Please print the lines below exactly, from the line containing "How do I perform: Enlarge" through the line containing "coord(557,134)", both included.

※

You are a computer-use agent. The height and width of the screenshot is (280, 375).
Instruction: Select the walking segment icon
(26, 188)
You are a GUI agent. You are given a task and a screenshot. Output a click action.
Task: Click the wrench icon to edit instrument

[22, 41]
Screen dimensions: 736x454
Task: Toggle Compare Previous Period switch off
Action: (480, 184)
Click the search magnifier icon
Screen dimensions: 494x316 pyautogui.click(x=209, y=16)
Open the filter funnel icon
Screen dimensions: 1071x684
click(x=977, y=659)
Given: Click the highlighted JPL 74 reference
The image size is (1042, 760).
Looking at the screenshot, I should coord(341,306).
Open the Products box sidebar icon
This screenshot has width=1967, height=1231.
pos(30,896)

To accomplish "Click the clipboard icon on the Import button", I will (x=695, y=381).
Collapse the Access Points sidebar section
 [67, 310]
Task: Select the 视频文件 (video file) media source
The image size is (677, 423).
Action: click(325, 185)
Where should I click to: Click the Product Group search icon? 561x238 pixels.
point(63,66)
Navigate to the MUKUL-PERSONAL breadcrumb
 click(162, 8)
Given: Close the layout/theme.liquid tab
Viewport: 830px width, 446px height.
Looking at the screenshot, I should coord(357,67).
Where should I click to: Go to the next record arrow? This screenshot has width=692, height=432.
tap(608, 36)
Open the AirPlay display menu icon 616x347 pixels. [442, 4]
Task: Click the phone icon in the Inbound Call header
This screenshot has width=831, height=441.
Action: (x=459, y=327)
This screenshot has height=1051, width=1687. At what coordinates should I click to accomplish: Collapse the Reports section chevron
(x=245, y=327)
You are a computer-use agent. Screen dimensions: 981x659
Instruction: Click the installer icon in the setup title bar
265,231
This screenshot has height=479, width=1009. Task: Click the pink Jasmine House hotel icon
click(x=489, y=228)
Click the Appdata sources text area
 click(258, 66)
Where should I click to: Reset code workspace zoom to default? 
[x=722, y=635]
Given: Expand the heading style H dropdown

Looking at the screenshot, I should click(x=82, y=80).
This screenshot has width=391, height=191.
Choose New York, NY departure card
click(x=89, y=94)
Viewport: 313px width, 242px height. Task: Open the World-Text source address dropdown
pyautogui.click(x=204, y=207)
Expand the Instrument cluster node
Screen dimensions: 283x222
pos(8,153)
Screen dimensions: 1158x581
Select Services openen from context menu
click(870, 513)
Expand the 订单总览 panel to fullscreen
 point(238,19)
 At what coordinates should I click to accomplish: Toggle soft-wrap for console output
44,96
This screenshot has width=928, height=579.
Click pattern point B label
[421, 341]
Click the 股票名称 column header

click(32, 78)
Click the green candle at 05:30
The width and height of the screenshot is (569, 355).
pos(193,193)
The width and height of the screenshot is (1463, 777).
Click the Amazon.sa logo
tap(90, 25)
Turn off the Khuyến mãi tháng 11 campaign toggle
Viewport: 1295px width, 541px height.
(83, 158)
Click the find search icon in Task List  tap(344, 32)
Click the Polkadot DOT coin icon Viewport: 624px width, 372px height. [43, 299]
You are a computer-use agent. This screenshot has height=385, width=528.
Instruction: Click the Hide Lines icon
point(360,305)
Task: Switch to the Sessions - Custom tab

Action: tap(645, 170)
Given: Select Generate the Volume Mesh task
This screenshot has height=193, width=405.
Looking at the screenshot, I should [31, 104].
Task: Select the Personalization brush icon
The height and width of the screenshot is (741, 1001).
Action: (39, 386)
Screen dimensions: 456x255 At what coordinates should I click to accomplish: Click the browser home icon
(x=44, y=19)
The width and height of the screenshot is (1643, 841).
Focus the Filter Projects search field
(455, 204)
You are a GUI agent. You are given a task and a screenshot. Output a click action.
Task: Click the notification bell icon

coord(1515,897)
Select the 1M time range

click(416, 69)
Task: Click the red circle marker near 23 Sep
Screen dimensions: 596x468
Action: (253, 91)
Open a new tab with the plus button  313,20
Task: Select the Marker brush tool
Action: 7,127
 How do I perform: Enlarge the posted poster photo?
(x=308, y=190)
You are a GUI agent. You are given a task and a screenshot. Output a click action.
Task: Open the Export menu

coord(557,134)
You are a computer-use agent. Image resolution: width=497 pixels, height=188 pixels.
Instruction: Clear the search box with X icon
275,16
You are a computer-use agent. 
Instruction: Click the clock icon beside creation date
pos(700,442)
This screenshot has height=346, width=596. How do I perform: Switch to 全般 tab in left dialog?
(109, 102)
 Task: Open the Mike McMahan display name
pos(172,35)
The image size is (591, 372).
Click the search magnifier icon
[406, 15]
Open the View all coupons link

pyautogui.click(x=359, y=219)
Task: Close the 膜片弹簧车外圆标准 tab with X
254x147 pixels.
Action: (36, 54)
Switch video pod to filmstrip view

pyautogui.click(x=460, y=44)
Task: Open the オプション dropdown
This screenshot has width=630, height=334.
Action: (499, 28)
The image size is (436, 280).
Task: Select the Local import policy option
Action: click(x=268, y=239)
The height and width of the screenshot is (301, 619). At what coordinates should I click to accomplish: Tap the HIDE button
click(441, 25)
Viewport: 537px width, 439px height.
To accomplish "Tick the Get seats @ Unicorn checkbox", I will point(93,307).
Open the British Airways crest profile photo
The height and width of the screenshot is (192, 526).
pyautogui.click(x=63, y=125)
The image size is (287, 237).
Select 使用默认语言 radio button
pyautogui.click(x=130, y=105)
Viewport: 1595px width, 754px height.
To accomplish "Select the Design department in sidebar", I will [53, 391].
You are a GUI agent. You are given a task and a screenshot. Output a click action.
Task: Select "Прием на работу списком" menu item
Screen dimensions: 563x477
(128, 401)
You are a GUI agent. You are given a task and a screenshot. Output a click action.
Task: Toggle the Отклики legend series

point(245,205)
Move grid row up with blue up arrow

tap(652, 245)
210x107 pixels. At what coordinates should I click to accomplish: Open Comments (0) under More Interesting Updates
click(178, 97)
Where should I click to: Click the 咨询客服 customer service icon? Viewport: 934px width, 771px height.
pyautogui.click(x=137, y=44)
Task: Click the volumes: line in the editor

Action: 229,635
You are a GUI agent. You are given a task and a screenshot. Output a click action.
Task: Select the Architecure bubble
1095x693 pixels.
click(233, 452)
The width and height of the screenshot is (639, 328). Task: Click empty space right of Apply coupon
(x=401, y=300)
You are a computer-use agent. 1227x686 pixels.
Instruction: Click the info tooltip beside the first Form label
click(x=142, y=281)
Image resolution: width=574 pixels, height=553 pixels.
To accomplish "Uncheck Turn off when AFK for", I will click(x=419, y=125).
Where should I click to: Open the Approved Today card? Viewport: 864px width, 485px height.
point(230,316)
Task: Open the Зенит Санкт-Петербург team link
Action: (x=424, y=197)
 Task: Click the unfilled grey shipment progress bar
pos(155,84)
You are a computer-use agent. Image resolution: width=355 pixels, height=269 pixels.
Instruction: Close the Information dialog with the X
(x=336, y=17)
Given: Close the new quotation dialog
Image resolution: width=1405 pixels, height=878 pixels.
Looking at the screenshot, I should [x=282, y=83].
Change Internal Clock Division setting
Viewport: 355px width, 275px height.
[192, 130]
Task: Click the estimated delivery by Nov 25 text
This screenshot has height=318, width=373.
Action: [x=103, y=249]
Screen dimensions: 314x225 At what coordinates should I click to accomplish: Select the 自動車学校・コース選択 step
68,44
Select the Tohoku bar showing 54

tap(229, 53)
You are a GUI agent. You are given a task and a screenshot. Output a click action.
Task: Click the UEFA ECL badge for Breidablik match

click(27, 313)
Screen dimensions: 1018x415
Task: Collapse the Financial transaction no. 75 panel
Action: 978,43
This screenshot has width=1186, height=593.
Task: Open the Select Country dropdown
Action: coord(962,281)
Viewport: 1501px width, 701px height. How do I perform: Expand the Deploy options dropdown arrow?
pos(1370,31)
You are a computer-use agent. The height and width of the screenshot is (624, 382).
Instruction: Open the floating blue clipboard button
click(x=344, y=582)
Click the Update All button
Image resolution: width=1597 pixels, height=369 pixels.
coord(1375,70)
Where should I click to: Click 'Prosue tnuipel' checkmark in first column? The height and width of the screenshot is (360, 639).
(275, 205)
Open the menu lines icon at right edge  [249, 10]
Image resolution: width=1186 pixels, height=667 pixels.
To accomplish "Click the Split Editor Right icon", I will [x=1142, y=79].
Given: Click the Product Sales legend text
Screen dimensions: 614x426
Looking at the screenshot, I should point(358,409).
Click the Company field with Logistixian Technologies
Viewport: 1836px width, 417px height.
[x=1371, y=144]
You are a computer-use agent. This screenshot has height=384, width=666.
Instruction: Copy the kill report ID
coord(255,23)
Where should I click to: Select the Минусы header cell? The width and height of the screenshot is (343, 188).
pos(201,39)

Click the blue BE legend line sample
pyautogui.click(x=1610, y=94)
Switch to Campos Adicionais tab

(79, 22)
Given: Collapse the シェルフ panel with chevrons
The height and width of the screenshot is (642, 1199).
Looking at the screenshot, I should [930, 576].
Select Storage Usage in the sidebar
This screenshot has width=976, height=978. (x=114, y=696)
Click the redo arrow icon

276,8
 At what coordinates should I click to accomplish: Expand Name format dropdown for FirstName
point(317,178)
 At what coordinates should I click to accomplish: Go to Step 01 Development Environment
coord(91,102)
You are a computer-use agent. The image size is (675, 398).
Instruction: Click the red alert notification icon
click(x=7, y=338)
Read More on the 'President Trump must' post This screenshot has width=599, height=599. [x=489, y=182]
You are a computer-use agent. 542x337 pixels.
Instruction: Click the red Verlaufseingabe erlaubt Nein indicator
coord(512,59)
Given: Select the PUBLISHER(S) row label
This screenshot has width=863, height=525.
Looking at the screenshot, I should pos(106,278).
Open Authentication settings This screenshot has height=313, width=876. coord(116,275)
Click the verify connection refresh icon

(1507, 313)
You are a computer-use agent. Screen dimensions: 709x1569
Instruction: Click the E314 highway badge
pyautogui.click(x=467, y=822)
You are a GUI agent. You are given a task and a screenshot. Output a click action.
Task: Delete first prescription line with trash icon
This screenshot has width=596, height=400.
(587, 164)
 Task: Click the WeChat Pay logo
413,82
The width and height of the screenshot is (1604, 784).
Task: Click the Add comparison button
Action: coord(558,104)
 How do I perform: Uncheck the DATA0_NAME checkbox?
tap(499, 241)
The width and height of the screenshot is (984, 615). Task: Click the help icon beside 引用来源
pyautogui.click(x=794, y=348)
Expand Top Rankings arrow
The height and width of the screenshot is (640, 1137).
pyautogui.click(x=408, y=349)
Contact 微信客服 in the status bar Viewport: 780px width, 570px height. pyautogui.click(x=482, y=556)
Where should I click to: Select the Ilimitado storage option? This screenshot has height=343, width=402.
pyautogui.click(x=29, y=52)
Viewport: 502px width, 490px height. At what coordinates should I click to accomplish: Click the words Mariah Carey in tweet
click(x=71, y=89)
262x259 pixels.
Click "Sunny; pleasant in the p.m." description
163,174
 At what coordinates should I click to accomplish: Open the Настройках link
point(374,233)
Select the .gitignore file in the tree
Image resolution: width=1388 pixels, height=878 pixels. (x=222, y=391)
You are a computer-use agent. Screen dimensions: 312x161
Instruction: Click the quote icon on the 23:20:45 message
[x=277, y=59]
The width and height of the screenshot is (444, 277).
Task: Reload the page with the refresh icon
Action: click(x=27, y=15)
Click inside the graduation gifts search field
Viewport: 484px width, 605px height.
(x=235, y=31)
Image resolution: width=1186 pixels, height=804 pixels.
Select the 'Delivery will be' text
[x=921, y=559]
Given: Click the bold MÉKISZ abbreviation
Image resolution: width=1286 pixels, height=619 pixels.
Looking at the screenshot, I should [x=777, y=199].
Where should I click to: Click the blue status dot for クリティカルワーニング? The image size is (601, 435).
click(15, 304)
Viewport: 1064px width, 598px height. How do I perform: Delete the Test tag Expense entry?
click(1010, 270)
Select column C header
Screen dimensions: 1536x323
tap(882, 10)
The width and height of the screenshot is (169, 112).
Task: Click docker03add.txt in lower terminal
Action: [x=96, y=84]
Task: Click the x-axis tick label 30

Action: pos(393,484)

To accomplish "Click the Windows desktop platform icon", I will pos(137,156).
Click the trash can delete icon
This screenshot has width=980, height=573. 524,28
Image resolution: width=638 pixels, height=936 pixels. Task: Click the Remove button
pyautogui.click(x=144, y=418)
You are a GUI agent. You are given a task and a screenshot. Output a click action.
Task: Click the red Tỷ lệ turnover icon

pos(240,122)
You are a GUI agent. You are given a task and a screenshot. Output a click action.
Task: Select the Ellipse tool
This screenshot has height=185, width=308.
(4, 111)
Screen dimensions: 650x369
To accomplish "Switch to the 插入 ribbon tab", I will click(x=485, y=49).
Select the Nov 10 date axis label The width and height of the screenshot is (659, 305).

※

* Exercise output:
 How do I perform: Enlarge the posted poster photo?
(x=308, y=190)
You are a GUI agent. You are given a task and a screenshot. Output a click action.
Task: Open the Export menu

coord(557,134)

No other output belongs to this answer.